Shchukin was in his mid-forties when he started to buy pictures. One of his brothers lived in Paris where he knew Rodin, Renoir and Degas and introduced Shchukin, and subsequently his younger friend Morozov, to the Paris scene. Once a year, the two of them would go to Paris and visit the dealers - Druet, Kahnweiler, Vollard - and increasingly the painters themselves. By the outbreak of World War I, Shchukin owned 450 French paintings, including 51 Picassos, 39 Matisses, 17 Gaugins, 16 Derains, 13 Monets, seven Rousseaus and four Van Goghs. Morozov's interests overlapped but didn't compete: his 187 paintings contained fewer 'contemporaries' and more Impressionists. He bought the first Monet into Russia.

In Moscow, Morozov prefered to keep his pictures to himself, but Shchukin took enormous pleasure in showing off his collection. Every Sunday he threw open the doors of his Trubetskoy Palace and visitors came in dozens to look at their first ever contemporary French paintings.

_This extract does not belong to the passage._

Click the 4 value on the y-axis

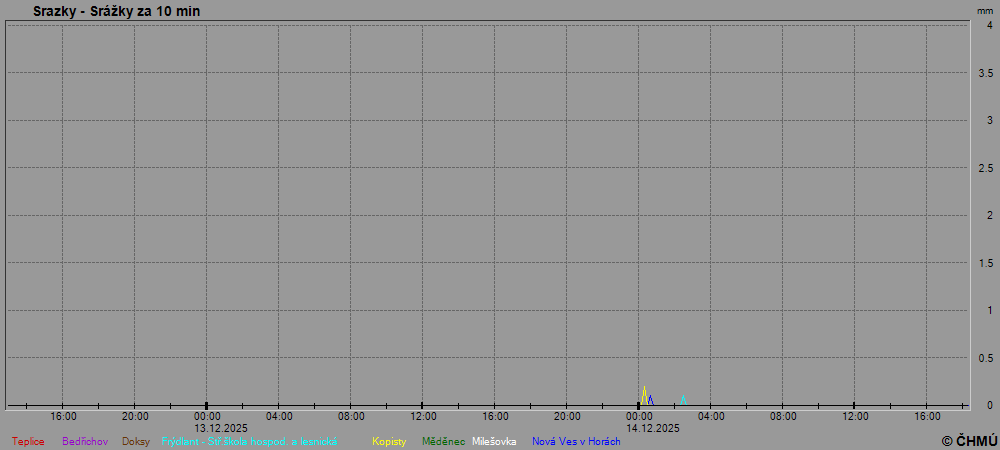point(989,26)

He also held regular concerts of chamber music and commissioned Matisse to paint a large canvas on the theme of music as a companion piece to The Dance. Both The Dance and The Music now hang in the Hermitage.

In their political leanings, Shchukin and Morozov were in many ways part of the Russian intellectual avant-garde and, not surprisingly, didn't at first feel threatened by the 1917 February Revolution. But after the Bolshevik takeover in October, Morozov's palace was occupied by anarchists, followers of Prince Kropotkin who had returned to Russia in the wake of the Revolution, who made themselves thoroughly at home, drinking and gambling, 'surrounded by infatuated nymphs', but mercifully did not harm the pictures. The Red Army was eventually called in to evict the anarchists.

Lenin disliked modern painting, but was quick to recognise that these two collections were national assets. In 1918, they were officially confiscated - or 'nationalised' - in a decree signed by Lenin himself. The paintings were left in the palaces, re-named the 1st and 2nd Museums of Modern Western Art, and in a final irony Shchukin and Morozov were themselves appointed curators and guides. Now living with his grown-up children in the servants' quarters, Shchukin did his best to welcome busload after busload of unappreciative visitors sent by the Commission for Education and Enlightenment but, a few months later, both he and Morozov fled the country. Morozov settled in Germany where he died at the age of 50 in 1921. Shchukin became part of the white Russian emigre community in Paris and died in 1936.

And what happened to the paintings? In the early years, there was a stream of visitors to the two museums, and attempts were made to gain world recognition for the importance of the Russian collection. In the mid-1920s, the collections were even extended by purchases of more recent work, designed to show the further development of revolutionary art, and in 1927/28 the two collections were amalgamated and put under one roof. During the 1930s, however, some of the pictures were relocated - to the Leningrad Hermitage and to the Pushkin Fine Art Museum in Moscow and by the outbreak of war in 1939, the paintings had ceased to be identifiable collections. Moreover, most of them had come to be classified as degenerate. Their collectors' names were no longer mentioned.

The war provided an opportunity to pack the pictures into crates, where they remained for some years afterwards. In 1948 the Museum of Modern Western Art was abolished and the remaining paintings were divided between the Hermitage and the Pushkin - the decision as to what went where dependent not on art historical considerations but on the size of the pictures and the hanging space available. Morozov's and Shchukin's collections had the final vestiges of unity and coherence removed from them. Even then they were not put on view to the public but could only be seen by special appointment.

It was only after Stalin's death in 1953 that the pictures gradually began to reappear. But even now the paintings bear no creditation to their original owners. It would, of course, be untrue to say 'donated by . . .' and one cannot expect anyone to put 'expropriated from . . .' But 'from the collection of S Shchukin (or I Morozov)' would do something to restore credit to these two outstanding patrons of the arts.